<<<<

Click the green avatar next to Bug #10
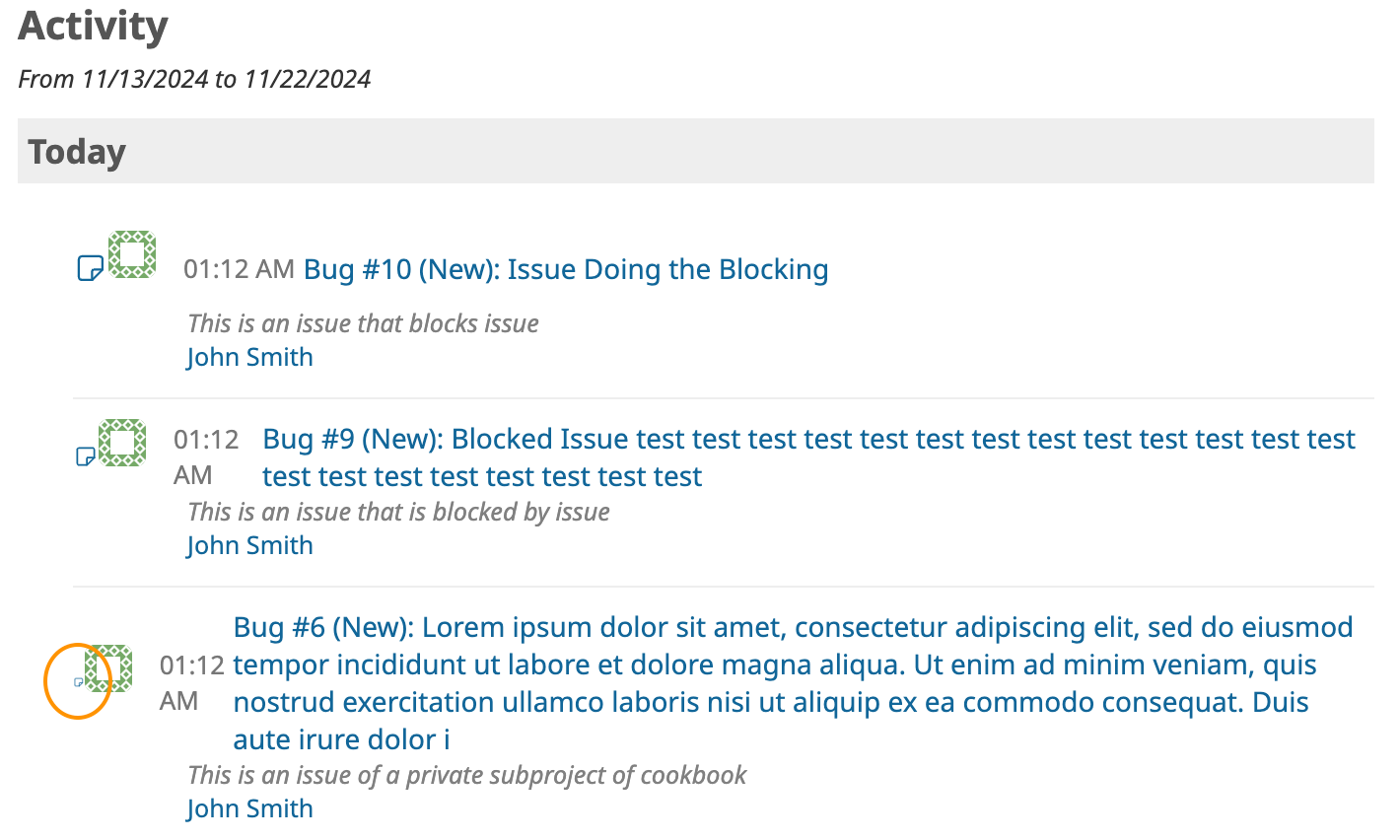The image size is (1400, 840). (x=132, y=254)
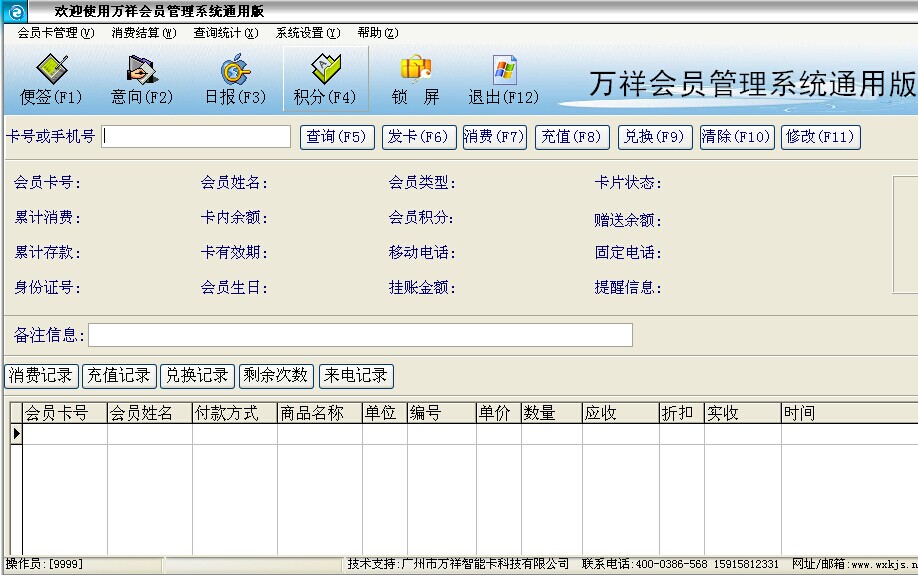This screenshot has height=575, width=918.
Task: Open the 消费结算 menu
Action: (143, 33)
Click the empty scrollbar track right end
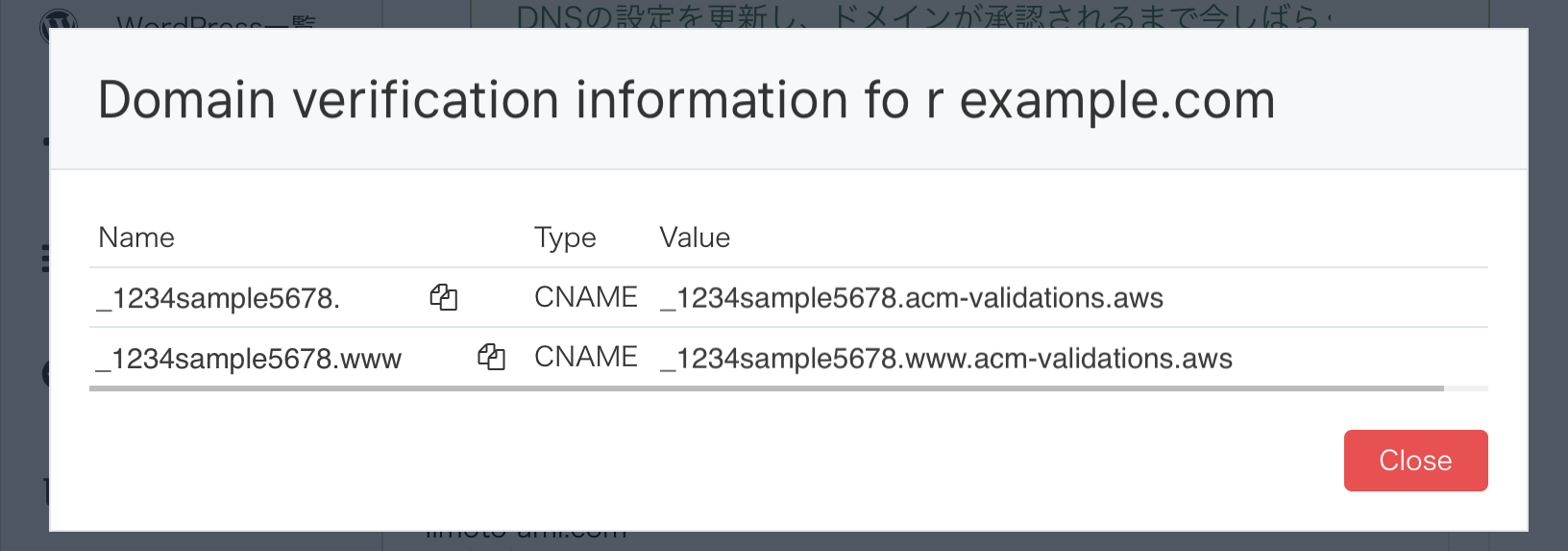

>>>>

**Task instructions**
A faithful copy of all the data above, without its pictures, is the expected result.

**Answer**
Click the green avatar next to Bug #10
The image size is (1400, 840). (x=132, y=254)
This screenshot has height=575, width=918.
Task: Open the 消费结算 menu
Action: (143, 33)
Click the empty scrollbar track right end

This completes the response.